La coalition entre sociaux-démocrates et écologistes débattait en interne, depuis son accession au pouvoir en octobre, de l'opportunité de renouveler cet accord arrivant à échéance en mai. Les Verts militent traditionnellement contre la vente d'armes aux "dictatures" et considèrent que l'Arabie saoudite en est une. Quant aux sociaux-démocrates, même s'ils étaient seuls au pouvoir à l'époque où cet accord avait été paraphé, ils apparaissaient très divisés sur la question.

Ryad rappelle son ambassadeur

Cette décision a été rendue publique au lendemain d'un incident diplomatique entre les deux pays : l'Arabie saoudite a empêché lundi la ministre des Affaires étrangères suédoise, Margot Wallström, de prononcer un discours prévu lors d'une réunion de la Ligue arabe au Caire. La ministre, qui revendique une "politique étrangère féministe", avait irrité Riyad en dénonçant les "méthodes moyenâgeuses" de la justice saoudienne contre le blogueur Raïf Badawi, flagellé pour "insulte à l'islam".

Sans donner la raison de cette décision, le Premier ministre suèdois a cependant indiqué que les événements du Caire n'ont pas pesé, puisque la coopération militaire avait été arrêtée "depuis un certain temps", selon Stefan Löfven, qui se trouvait en déplacement à Kiev.

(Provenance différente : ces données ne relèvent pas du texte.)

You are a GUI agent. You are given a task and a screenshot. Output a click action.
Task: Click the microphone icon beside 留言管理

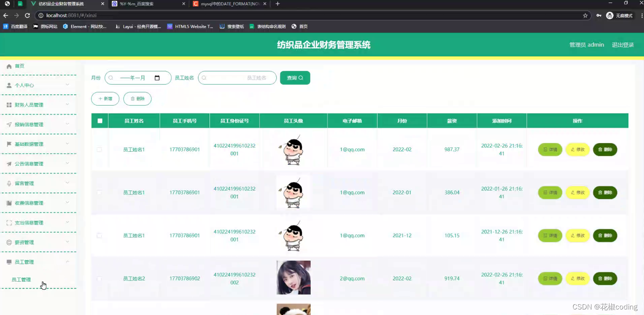point(9,183)
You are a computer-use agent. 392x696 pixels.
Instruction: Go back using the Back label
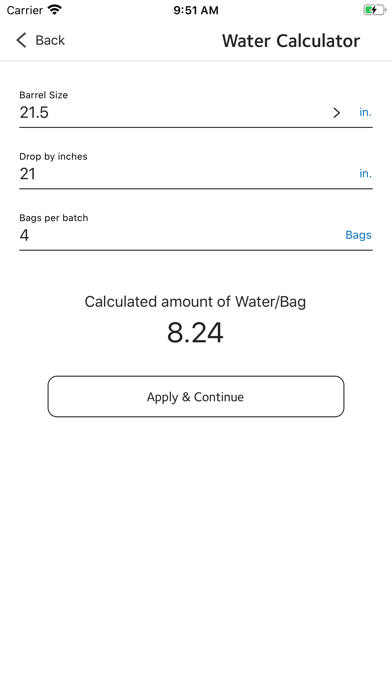pos(50,40)
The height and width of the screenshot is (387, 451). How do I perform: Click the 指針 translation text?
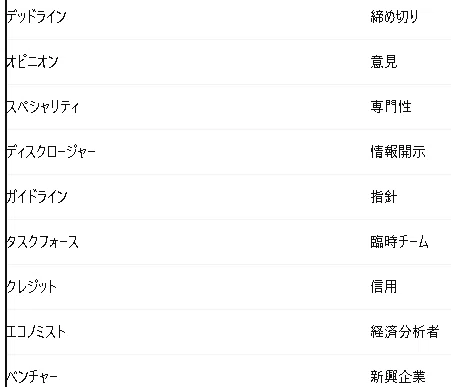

À la suite de ce différend diplomatique, l'Arabie saoudite a décidé de rappeler son ambassadeur à Stockholm. Erik Boman, porte-parole de Margot Wallström, a expliqué mercredi que Ryad avait motivé ce rappel par les critiques formulées envers la Suède.

Un consensus politique

Alors qu'il souhaitait publiquement la poursuite de la coopération militaire, le ministre de la Défense, le social-démocrate Peter Hultqvist, a affirmé que la discussion avait débouché sur un consensus. "Nous avons maintenant plusieurs partis au Parlement (...) qui ont réclamé qu'il [l'accord avec l'Arabie saoudite] soit rompu. (...) Nous n'avons pas eu non plus un quelconque désaccord là-dessus au sein du gouvernement", a-t-il déclaré au quotidien "Expressen".

>> À lire sur France 24 : "L'Arabie saoudite, premier importateur d'armes au monde"

La plupart des membres de l'opposition de centre-droit appelaient le gouvernement à prolonger l'accord militaire, soulignant le risque de miner la crédibilité de la Suède en tant que partenaire commercial.

L'un de ses plus fervents partisans, l'ancien ministre des Affaires étrangères conservateur Carl Bildt, a déploré les conséquences sur l'image de son pays. "La fiabilité est importante pour un pays relativement petit comme la Suède (...) Beaucoup de ce que la Suède exporte comme technologie de pointe nécessite divers types d'engagements de long terme. Cela ne concerne pas uniquement le matériel de défense", a-t-il estimé sur son blog.

Minoritaire au Parlement, le gouvernement suédois a été sauvé en décembre par un accord de non-agression avec le centre-droit, qui prévoyait une coopération entre les deux camps, entre autres sur les questions de défense, afin d'isoler l'extrême-droite. Les termes exacts de ce que recouvrait cette coopération n'ont jamais été rendus publics.